By Alexandra Pacurar
New York—Industrious, a provider of co-working space, announced the acquisition of PivotDesk, the Boulder, Colo.-based office-sharing marketplace connecting growing businesses with office space. The company has also obtained a $25 million follow-on financing deal from Riverwood Capital to fund its expansion to more than 30 locations by the end of 2017.
Industrious, founded in 2013 by Jamie Hodari and Justin Stewart, offers private offices, flexible terms and personalized customer service, and is clearly on a path toward growth. Commercial Property Executive spoke with Hodari about the profile of the modern office worker, the challenges in the co-working business and what sets the company apart from other office-sharing providers.
CPE: How would you define the modern office worker?
Jamie Hodari: The modern office worker, according to pretty much any data you look at, cares more than ever about how engaging their workplace is. With every passing year, people care more and more about how happy they are at work relative to things like salary in deciding where they want to work. They’re also much better informed, in large part because of social media. People know what great, inviting workplaces look like because they’re fed images constantly of Google or Facebook’s headquarters, so if you’re in a fluorescent cubicle farm, it makes the pain that much greater.
Finally, think about the coffee shops, bars and restaurants in nearly any city in the U.S. compared to 20 years ago. I grew up in suburban Michigan. Our coffee shops growing up barely put thought into design. Now they’re all gorgeous. So the average consumer has a much more textured and demanding design sensibility. When your apartment and your favorite bar, restaurant, hotel and coffee shop are all beautiful, it’s tough to walk into an office that doesn’t match the rest of the spaces in your life.
CPE: Industrious is more like a hospitality company. Your focus is on customer service. How did you come up with this approach?
Hodari: Customer service is the lifeblood of this industry. Outside observers rarely notice that, but like many outsourcing industries, the winners and losers are defined in large part by how they treat their customers. Think of it this way—people spend eight to 10 hours a day at their office. The closest analogy are regulars who eat at the same restaurant three nights a week. Why do they keep coming back? Because of how they’re treated every time they walk in the door.
CPE: What does Industrious offer its tenants as a high-end coworking company?
Hodari: One of the mistakes people make in reporting on coworking is to list out the amenities of one coworking provider versus another. Think of other hospitality industries: What amenities does the Four Seasons have relative to a Marriott? What amenities does Per Se have relative to your neighborhood diner? The distinction is almost entirely product quality and service. It’s not like the pool at the Four Seasons spins when you push a button.

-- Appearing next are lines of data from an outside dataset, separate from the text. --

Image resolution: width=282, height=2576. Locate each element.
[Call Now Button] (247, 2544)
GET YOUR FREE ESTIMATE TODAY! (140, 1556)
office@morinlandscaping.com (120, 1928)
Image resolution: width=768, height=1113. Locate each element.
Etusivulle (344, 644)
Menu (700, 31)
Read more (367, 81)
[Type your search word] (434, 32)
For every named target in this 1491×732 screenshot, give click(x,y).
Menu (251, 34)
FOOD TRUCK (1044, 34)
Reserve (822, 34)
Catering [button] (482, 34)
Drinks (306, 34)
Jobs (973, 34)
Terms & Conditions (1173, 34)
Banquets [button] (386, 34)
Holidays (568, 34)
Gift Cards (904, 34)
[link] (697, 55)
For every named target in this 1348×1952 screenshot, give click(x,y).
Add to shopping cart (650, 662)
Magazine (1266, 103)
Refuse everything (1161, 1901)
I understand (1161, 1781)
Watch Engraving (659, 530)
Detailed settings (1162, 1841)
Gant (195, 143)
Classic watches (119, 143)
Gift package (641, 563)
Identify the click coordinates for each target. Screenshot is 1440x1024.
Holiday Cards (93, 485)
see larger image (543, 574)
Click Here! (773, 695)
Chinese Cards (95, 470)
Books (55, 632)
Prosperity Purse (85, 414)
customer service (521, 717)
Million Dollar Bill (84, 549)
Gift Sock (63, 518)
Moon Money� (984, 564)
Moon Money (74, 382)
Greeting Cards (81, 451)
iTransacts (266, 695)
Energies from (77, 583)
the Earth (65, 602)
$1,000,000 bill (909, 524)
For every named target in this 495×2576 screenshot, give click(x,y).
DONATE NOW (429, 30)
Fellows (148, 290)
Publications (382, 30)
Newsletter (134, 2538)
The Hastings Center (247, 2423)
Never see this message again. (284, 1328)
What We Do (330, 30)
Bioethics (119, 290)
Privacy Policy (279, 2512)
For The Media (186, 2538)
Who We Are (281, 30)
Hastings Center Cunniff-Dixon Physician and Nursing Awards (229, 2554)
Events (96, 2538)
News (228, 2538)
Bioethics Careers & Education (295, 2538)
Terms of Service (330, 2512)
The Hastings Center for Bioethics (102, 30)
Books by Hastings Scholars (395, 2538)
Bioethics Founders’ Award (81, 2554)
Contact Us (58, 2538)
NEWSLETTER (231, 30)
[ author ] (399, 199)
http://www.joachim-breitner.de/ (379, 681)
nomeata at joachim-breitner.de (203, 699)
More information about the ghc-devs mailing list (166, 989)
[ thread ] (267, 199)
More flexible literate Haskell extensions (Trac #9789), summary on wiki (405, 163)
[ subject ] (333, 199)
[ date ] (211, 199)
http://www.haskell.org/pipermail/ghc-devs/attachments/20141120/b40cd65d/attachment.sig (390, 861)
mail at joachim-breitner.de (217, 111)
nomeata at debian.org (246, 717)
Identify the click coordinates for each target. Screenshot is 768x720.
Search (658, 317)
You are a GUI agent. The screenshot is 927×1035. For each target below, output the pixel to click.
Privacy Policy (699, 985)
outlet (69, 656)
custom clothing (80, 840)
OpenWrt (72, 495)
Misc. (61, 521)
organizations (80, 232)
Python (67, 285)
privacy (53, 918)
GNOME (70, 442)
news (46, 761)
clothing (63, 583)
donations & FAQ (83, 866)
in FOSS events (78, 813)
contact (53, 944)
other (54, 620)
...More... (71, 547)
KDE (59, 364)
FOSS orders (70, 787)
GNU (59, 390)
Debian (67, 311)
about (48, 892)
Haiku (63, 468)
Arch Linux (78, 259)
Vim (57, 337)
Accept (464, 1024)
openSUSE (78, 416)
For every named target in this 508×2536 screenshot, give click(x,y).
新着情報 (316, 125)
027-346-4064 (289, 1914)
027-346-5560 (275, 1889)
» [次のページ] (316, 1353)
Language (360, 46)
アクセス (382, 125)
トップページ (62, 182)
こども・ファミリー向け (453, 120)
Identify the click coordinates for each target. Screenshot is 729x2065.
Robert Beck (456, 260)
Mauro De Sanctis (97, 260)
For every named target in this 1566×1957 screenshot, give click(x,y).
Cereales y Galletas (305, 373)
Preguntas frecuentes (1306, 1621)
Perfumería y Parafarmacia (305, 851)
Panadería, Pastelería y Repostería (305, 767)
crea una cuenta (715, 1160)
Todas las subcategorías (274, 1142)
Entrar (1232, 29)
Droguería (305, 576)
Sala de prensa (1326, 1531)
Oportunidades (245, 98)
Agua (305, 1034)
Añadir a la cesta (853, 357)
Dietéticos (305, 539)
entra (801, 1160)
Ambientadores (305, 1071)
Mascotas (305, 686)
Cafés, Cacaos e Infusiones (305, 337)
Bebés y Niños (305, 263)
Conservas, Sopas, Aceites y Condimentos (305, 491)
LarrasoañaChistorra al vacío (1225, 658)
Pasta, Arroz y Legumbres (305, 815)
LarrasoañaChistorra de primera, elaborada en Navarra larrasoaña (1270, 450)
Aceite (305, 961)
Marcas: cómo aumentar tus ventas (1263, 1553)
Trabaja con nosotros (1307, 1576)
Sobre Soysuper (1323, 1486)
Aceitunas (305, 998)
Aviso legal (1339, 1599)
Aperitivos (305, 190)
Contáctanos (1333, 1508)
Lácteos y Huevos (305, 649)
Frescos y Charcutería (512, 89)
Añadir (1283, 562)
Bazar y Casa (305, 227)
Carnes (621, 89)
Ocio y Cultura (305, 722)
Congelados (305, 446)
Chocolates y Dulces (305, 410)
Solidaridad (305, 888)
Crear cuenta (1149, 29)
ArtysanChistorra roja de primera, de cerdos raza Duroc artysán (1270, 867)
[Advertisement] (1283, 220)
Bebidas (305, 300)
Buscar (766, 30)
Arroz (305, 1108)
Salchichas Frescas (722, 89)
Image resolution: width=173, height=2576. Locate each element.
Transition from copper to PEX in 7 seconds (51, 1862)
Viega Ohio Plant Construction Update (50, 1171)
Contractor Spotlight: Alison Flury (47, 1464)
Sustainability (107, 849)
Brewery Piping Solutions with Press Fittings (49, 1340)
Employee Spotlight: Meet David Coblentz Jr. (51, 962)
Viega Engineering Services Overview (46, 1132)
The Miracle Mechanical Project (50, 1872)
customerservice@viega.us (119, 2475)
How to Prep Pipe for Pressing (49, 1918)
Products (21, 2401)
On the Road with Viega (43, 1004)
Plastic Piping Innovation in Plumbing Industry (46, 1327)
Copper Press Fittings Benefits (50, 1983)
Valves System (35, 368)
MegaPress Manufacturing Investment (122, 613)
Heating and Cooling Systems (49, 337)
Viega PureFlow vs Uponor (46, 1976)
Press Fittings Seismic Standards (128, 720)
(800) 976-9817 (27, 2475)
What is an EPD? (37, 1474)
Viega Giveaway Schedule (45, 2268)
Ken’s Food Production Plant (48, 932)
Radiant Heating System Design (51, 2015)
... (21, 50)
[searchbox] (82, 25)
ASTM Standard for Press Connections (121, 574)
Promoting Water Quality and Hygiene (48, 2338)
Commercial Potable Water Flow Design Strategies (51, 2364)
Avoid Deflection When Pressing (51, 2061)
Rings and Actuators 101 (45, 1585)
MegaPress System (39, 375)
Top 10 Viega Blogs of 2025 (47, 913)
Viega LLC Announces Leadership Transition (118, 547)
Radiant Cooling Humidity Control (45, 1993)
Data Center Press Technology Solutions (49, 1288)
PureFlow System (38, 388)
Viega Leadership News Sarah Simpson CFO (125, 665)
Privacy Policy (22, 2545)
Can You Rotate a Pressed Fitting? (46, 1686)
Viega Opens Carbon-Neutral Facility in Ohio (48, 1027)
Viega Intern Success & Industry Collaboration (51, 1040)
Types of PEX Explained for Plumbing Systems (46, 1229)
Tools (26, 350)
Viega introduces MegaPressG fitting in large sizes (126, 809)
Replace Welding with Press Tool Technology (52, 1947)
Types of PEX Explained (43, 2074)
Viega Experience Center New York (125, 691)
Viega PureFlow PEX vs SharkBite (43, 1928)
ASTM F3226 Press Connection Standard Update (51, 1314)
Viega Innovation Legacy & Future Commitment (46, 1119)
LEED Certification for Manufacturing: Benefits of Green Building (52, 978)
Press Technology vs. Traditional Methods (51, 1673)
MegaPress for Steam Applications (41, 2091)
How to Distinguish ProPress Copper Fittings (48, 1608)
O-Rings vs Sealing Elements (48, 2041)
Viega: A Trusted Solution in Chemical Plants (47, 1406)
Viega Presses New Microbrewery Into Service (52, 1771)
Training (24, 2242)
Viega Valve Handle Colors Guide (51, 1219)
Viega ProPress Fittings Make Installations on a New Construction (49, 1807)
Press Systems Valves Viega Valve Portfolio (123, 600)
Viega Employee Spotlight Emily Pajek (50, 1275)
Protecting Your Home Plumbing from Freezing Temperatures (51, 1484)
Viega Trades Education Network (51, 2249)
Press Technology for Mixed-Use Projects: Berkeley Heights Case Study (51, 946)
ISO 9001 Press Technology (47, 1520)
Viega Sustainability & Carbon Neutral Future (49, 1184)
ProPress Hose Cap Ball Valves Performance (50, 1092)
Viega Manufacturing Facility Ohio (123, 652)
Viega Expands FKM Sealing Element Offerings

CPE: Where will Industrious open offices in 2017?
Hodari: We’re open or will be opening in nearly every major city in the U.S. We feel strongly about expanding not only in core coastal markets like New York and Los Angeles, but also vibrant cities all across the country, from Raleigh or Tampa to Indianapolis or Phoenix.
CPE: What are a few of the main challenges in the coworking sector of the office industry?
Hodari: Customer education. I believe strongly that the vast majority of enterprises get a much better workplace outcome for teams of 150 people or less in a setting like ours than when they build them out themselves. Every data point we see supports that. When companies start using Industrious for their regional office needs, they rapidly expand their relationship with us and the number of markets they utilize us for. But it’s a conservative industry and getting a Fortune 500 company to take a bet on something new sometimes takes a lot of work.